Stepping on Snow in Late July
DISCOVERY BAY, WASHINGTON — The tide rides in twice each day, slides out twice as well. On this day, first high tide was at 1:17 a.m., an event I missed. By then the sleepy waters of Discovery Bay covered the crunchy layer of shellfish and the cedar-shingle-covered sand. It lapped close to the wiry grass. By 8:56 a.m. the tide had receded out nearly to the white buoy placed to mark the lowest edge, a linear distance of about 45 feet and a height difference of more than nine feet. By 5:29 p.m. the tide was at its highest level of the day at 8.1 feet, and by 9:24 p.m. had receded again, but only to 6.5 feet.
Be patient. I’ll get over my nerdiness in a moment. It’s a deeply ingrained trait.
We have neither wireless internet nor cable television in our lovely cottage on the bay. My bride is fine with that, being naturally opposed to the wired world. Her new husband and our daughter — hers from the get-go, mine officially since mid-June — are having withdrawal symptoms. We keep scamming wifi off the landlord’s line by perching ourselves just outside his back door, or using my iPhone to acquire in painfully slow fashion a connection to the online world.
In defense, I get online to fulfill minor work obligations, reply to emails and knock out a couple editorials, as well as this piece. I can live without the news while vacationing in paradise. The 13-year-old, however, believes we have brought her to this place as a form of punishment: no malls, no wifi, no television. Access to Facebook is sparse. I hope her friends survive not learning her status for hours at a time. It’s iffy.
I head out for a walk along the beach. A family of sea otters lives behind a row of pilings placed to keep the hillside from eroding further. They venture out each day to gambol about in the bay. One fellow suns himself on a small floating dock; others appear briefly before diving back down for a breakfast treat. Herons line the shore like sentries, moving systematically as we approach on a morning walk, keeping their distance as ducks and seagulls fly overhead, squawking. To the south, the tallest mountains of the Olympic range still have snow above the treeline. We can see the peaks to the south across the bay depending on the cloud cover.
I never tire of watching the light change over Discovery Bay from early morning through the day, unto dusk. Fog floats across the water some mornings, returning as the sun sinks. My wife saw the eagle that lives here the other day. I’m still looking as I trudge down the beach, early morning or as dusk falls. Light reigns in these parts, at times sunglasses bright, and minutes later turning the world into a miasma of gray.

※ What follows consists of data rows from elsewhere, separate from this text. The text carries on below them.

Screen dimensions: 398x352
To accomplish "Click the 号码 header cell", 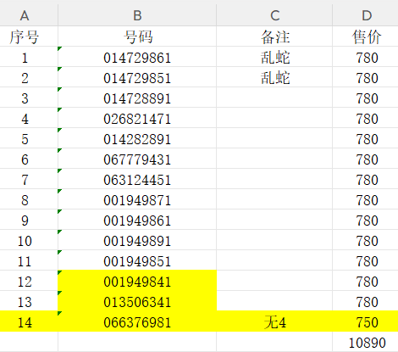I will click(x=137, y=36).
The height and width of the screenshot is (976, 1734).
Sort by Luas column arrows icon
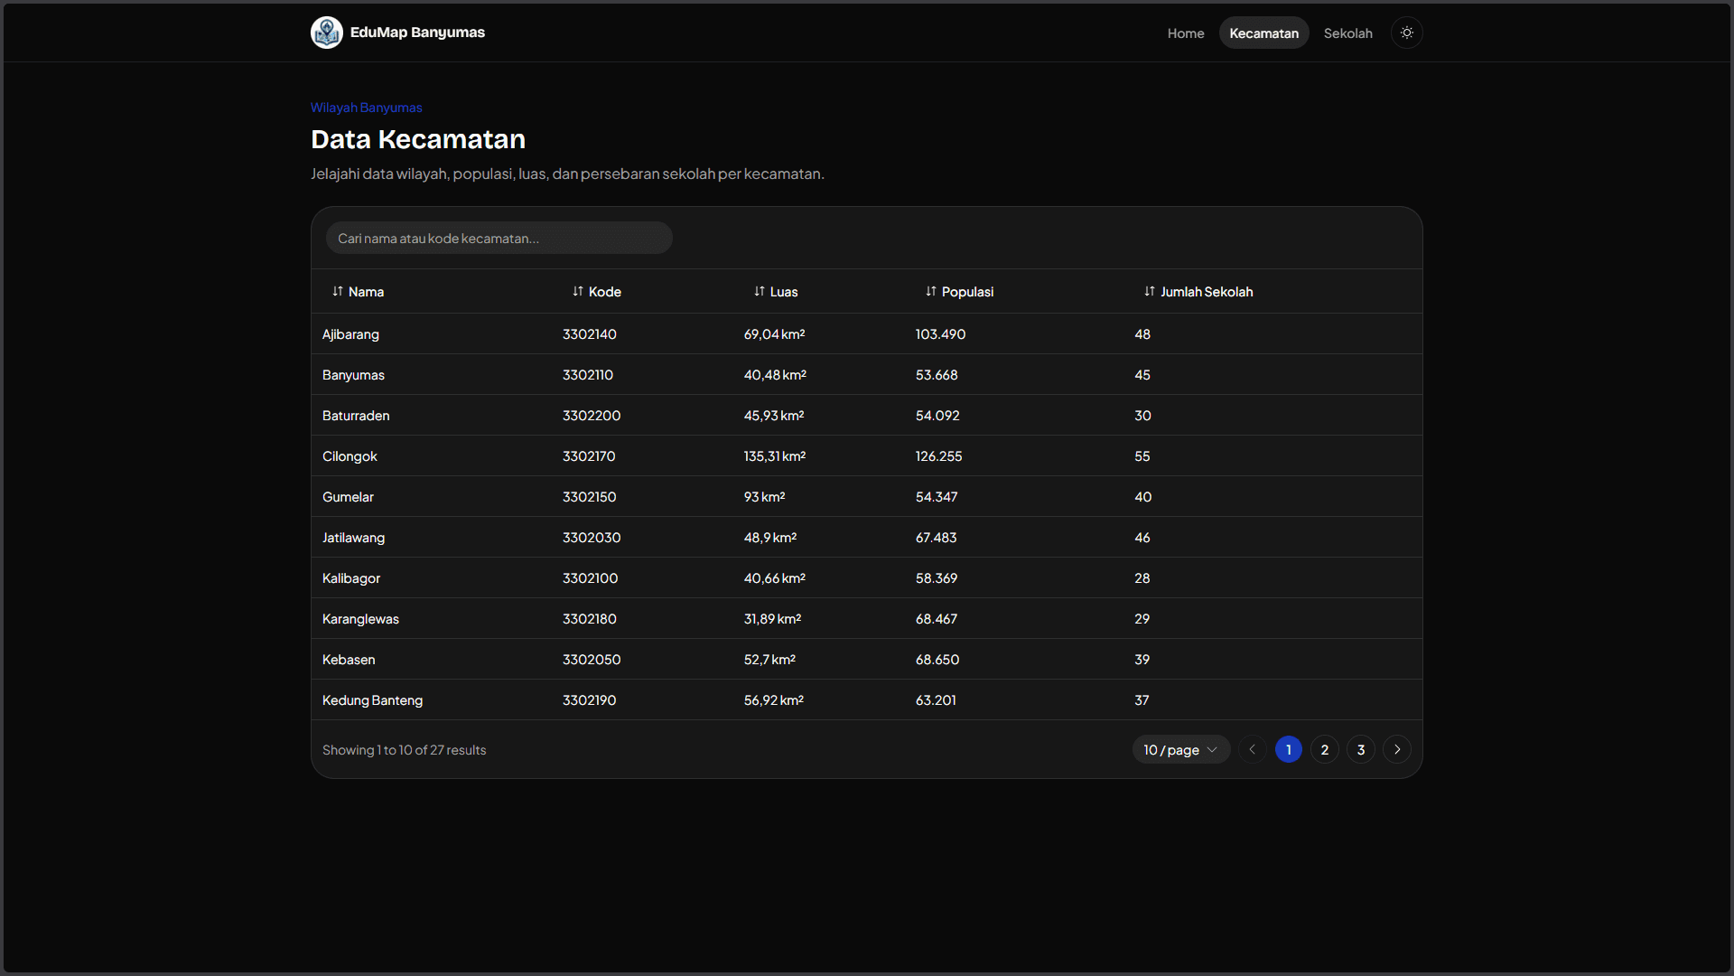(x=760, y=291)
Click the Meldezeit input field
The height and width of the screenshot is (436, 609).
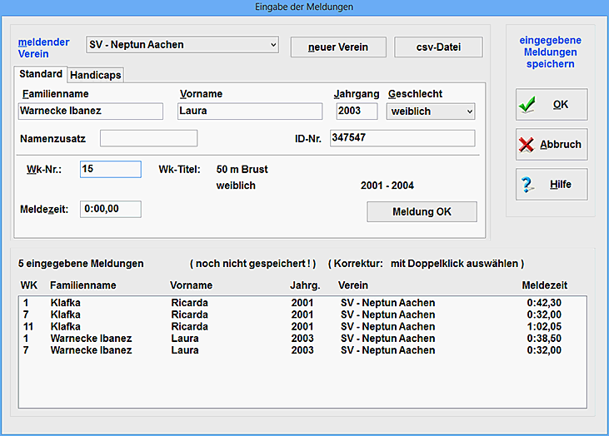[111, 209]
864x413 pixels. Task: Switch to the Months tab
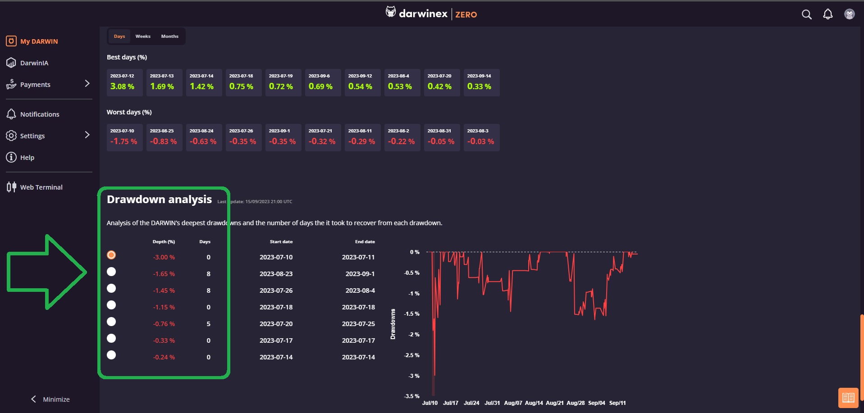pyautogui.click(x=169, y=36)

The other night we sat outside as darkness crept in, warming ourselves by a firepit. On July 28, we Texas refugees built a fire and reveled in the fact we could do so. A fire wasn’t exactly needed to stay warm. Just the fact we could build one without being arrested for violating a burn ban — or not being adjudged insane for wanting to do so — was simply lovely. Earlier that day we had hiked along Hurricane Ridge and walked across giant snowpiles that obscured the trail.
Snowpiles! Just three days before August begins! It simply doesn’t have to get any better than this.
Like all vacations, this one must end eventually. But for now, I’m sipping coffee on the deck while wearing a light jacket, keeping an eye out for the eagle. The clouds are rolling in over the mountains once again. It might rain. I hope so.